A Comprehensive Deep Sequencing Strategy for Full-Length Genomes of Influenza A

Driven by the impact of influenza A viruses on human and animal health, much research is conducted on this pathogen. To support this research, we designed an all influenza A-embracing reverse transcription-PCR (RT-PCR) for the generation of DNA from influenza A virus negative strand RNA genome segments for full-length genome deep sequencing on a Genome Sequencer FLX instrument. For high reliability, the RT-PCRs are designed such that every genome segment is divided into two amplicons and for the most variable segments redundancy is included. Moreover, to minimize the risk of contamination of diagnostic real-time PCRs by sequencing amplicons, RT-PCR does not generate amplicons that are amenable to RT-qPCR detection.

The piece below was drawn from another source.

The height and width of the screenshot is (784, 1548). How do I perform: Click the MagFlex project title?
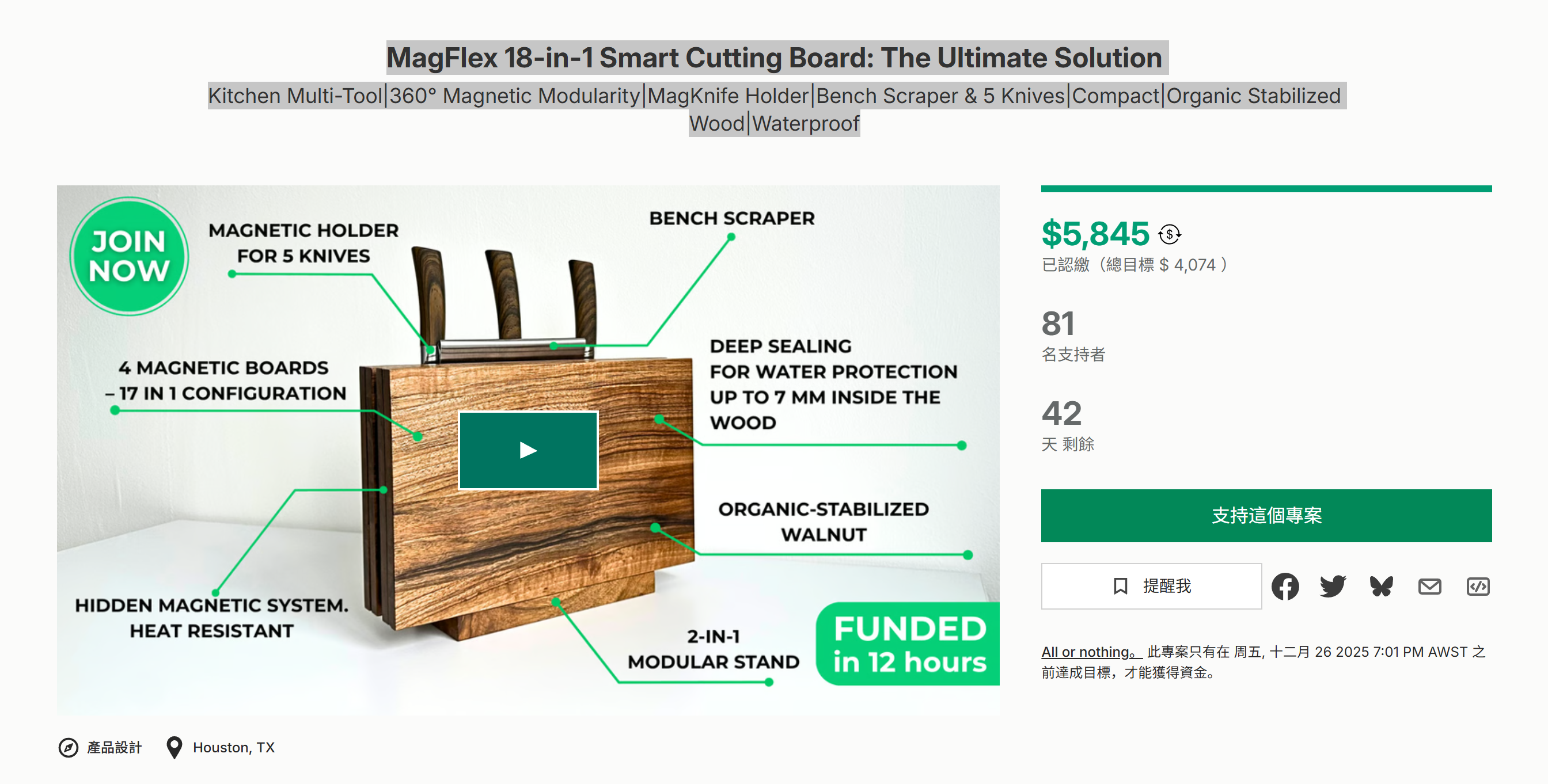773,58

With the presented protocol we were able to generate virtually all amplicons (99.3% success rate) from isolates representing all so far known 16 hemagglutinin and 9 neuraminidase subtypes and from an additional 2009 pandemic influenza A H1N1 virus. Three isolates were sequenced to analyze the suitability of the DNA for sequencing. Moreover, we provide a short R script that disambiguates the sequences of the primers used. We show that using unambiguous primer sequences for read trimming prior to assembly with the genome sequencer assembler software results in higher quality of the final genome sequences. Using the disambiguated primer sequences, high quality full-length sequences for the three isolates used for sequencing trials could be established from the raw data in de novo assemblies.